Subirats piensa en alemán y escribe en español. Así, una lógica rigurosa y lacónica sostiene esta obra, no totalizante pues nada puede serlo, menos ahora en la relatividad posmoderna donde no hay últimas palabras, pero radicalmente crítica, conmovedora y original. El prólogo del libro comienza siendo narrado en primera persona. Luego se transformará en un ensayo de inusual alcance, de meticulosidad y rigor formal ejemplares, una profusa red de vínculos causales escrita en tercera persona. Lo que los antiguos llamaban erudición.

Lo que un moderno llamó rodear un objeto para verlo en su reverso, en su desfiguramiento, en su deconstrucción.

El continente vacío es un libro lúcido, amargo y harto doloroso. Los tantos testimonios de abundantes autores que muestran el infierno hecho vivir a los indígenas por los bestiales conquistadores son lacerantes. El dolor de un mundo catastróficamente destruido por una moral cristiana que justificaba el sacrificio, el patetismo de una tragedia clásica consistente en el paso repentino de la felicidad (un mundo ancestral, propio y conocido) al de la infelicidad de los súbitos vencidos. Hechos esclavos por unos pocos demonios que poseían el nuevo orden de la violencia cristiana, mitológica, científica y patriarcal.

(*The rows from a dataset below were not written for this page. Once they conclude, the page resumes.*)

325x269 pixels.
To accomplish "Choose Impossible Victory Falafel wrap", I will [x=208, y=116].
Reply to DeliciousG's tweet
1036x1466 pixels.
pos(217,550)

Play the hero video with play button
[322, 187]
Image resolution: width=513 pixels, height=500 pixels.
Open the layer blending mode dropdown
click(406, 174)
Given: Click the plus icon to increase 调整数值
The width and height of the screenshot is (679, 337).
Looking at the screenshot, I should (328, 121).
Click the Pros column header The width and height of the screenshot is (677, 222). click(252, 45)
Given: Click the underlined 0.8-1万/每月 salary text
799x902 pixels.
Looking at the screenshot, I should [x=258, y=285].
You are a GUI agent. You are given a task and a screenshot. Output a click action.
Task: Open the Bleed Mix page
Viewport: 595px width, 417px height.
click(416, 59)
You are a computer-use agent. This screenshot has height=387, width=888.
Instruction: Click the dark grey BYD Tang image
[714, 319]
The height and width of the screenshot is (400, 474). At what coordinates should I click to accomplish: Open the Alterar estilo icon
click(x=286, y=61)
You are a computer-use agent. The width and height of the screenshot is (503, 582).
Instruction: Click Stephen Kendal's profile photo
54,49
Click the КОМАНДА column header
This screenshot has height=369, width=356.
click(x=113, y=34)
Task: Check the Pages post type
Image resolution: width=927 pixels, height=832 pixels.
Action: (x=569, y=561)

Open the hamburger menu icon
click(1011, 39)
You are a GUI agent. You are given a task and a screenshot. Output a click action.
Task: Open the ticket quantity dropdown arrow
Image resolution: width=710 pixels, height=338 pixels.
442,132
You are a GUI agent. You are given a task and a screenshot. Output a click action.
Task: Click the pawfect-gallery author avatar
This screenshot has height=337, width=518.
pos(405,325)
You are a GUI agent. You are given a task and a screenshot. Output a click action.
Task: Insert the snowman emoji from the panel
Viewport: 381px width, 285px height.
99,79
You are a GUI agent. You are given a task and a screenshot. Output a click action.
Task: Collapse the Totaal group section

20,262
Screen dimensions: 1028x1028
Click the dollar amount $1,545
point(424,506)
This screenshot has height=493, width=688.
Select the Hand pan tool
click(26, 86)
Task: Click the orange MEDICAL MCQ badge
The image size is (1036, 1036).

“La conquista y colonización de América —escribe Eduardo Subirats— no fue un simple juego de representaciones, ni la obra sagaz del genio comunicador de la Iglesia o de los conquistadores cristianos. Fue fundamentalmente un acto de negación, de no-reconocimiento teológico, filosófico y ético de la existencia americana, fue un postulado eficaz de destrucción militar, social, económica y también espiritual”.

Al terminar el libro, el ensayista afirmará que no deben de ser los momentos de “provocación o pesimismo” lo central de su relato, sino el intento de restauración de un espacio comunitario a través de una voz crítica. La del Inca Garcilaso, una síntesis que Subirats comprenderá como posible.

Entonces el proceso de hace cinco siglos sigue en curso, es una historia vigente aún.